* _PROBLEM STATEMENT_
Using the records that follow, tally the lines containing the word "computer" and state only the count.

* _EXERCISE MATERIALS_
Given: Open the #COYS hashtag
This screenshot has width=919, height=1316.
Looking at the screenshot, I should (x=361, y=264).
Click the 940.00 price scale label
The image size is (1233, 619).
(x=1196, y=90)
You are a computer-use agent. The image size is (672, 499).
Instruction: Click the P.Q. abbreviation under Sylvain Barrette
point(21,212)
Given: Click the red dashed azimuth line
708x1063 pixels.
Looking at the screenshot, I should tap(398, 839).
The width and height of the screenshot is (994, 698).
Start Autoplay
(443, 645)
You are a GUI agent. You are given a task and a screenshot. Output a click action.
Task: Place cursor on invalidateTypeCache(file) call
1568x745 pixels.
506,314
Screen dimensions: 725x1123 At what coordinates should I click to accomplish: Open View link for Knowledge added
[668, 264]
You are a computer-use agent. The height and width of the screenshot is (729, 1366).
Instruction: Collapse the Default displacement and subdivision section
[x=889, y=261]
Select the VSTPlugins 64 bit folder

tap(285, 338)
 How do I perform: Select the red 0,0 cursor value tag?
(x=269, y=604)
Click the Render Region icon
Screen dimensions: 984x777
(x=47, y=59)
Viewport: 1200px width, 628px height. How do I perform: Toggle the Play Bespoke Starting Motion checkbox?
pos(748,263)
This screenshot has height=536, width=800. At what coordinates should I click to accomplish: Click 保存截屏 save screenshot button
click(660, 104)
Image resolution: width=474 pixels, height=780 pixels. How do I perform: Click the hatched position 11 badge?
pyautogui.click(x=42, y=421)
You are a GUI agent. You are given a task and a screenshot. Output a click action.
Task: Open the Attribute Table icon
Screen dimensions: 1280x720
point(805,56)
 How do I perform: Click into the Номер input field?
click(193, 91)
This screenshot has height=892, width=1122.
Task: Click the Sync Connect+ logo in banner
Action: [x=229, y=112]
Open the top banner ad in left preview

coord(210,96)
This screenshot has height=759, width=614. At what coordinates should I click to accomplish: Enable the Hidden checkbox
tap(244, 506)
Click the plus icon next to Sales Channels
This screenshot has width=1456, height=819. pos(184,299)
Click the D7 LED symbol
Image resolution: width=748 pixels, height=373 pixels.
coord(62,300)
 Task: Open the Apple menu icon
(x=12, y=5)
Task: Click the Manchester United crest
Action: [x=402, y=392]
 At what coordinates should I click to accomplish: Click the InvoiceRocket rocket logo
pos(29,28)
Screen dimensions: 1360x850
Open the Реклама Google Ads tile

* _TASK OUTPUT_
2